監視技術を商業利用して成長するNICE社(イスラエル)
532-231771 *Fin.Times 2006-1-20 p.8
 86年創業のNICE Systems社は,軍用の監視技術を商業用に転用している。例えば同社のソフトを利用した足跡のデジタル追跡システムでは,警備員では見逃してしまいそうな些細な行動も捉えることが可能となる。2001年の米国同時テロ以降,同社の顧客は軍・警察だけでなくコールセンター,発電所,カジノなどにも広がっている。収入は2005年の3億800万ドルから2006年には3億5500万ドルに増加すると予想される。同社のクライアントには,Citibank,American Express,ニューヨーク市警,米国国土安全保障省などが含まれ,IBM,モトローラ社とは戦略的に提携している。
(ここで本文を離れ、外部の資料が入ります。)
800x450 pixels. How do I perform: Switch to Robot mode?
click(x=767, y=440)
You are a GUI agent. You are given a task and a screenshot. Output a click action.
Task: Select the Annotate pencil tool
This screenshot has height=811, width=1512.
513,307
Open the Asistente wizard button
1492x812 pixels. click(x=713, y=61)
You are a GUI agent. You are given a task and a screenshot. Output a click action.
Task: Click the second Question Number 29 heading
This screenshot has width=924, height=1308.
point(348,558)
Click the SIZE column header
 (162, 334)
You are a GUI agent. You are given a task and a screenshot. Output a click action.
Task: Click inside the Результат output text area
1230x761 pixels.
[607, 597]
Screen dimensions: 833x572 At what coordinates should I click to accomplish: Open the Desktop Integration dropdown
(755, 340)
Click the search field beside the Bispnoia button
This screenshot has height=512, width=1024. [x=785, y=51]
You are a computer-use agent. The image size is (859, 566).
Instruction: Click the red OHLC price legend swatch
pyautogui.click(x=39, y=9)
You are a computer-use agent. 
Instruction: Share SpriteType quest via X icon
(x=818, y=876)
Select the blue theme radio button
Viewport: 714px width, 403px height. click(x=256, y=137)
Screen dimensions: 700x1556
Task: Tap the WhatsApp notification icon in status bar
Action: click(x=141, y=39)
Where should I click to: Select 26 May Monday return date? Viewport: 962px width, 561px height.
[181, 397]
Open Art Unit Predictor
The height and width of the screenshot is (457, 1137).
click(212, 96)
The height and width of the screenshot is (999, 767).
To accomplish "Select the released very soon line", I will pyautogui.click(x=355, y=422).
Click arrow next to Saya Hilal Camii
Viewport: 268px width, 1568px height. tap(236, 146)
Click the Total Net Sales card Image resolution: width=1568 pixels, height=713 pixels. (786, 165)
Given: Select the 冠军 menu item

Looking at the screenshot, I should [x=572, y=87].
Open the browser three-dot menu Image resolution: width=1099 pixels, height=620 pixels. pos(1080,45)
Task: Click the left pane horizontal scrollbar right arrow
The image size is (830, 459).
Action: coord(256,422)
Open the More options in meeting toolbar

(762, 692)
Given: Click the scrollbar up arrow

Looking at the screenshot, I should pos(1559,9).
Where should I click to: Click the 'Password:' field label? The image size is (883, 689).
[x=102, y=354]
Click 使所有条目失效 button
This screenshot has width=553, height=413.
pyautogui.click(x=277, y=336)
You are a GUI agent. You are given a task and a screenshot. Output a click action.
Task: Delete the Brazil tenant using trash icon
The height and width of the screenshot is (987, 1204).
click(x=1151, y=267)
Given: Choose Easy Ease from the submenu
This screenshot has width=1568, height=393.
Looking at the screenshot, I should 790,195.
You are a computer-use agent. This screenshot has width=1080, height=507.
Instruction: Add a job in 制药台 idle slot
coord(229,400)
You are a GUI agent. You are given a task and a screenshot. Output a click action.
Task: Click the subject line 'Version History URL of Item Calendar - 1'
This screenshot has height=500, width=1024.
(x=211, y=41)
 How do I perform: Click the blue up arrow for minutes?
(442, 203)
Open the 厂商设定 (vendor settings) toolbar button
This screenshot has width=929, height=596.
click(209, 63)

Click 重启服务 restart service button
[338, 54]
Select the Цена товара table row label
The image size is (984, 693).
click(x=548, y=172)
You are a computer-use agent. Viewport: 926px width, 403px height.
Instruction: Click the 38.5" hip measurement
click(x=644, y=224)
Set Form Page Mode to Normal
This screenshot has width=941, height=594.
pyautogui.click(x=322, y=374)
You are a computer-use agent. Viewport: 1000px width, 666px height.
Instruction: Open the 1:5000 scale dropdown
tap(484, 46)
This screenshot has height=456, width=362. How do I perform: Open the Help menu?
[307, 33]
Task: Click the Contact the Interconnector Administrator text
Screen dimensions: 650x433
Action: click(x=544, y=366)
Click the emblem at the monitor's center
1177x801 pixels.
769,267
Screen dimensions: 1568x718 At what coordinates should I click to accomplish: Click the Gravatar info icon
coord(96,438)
ソニーが飛躍的に読み易くなった改訂版e-bookリーダーを米国で発売予定
532-231772 *Bsns.Wk. 2006-1-9/16 p.36,38写
 ソニーはラスベガスのCES展で,米国市場向け携帯型e-bookリーダー改訂版を発表した。価格は300〜500ドル。Random House社など大手出版社とデジタル書籍ダウンロード契約を締結し,iPodと同様,Sony Connectオンライン・ストアでコンテンツを購入する仕組みだ。LCDに代り,バックライトのないE Ink社のディスプレイ技術を採用したことで読み易さが格段に向上,印刷物感覚で読め,太陽光の下でも大丈夫だ。だがe-book市場(2004年に米国の出版社の書籍販売の0.2%)の拡大には一層の技術発展が必要だし,2006年上半期にはiRex Technologies社などが参入見込みで競争も激化する。
特集:試験及び測定機器の動向
532-231773 *Elec.Wkly. 2006-1-25 p.26〜38図写
 FPGAなどボール・グリッド・アレー(BGA)の利用により,チップ基板の設計者と試験技術者の間で,境界走査への関心が高まっている。その理由は,単一の試験技術だけに頼ることが困難になっている中で,境界走査は基板の大部分の試験が可能で,結果を複雑なグラフで表示してくれるからである。この特集では他に,(1)境界走査に加入することで,高速ワイヤレスの設計者が有利に,(2)測定器用LAN拡張機能(LXI)により,試験機のネットワーク化が可能に,(3)機種ごとの格差が拡大し,最低の業界性能基準以上の新しい基準が必要になっている携帯電話,などが取り上げられている。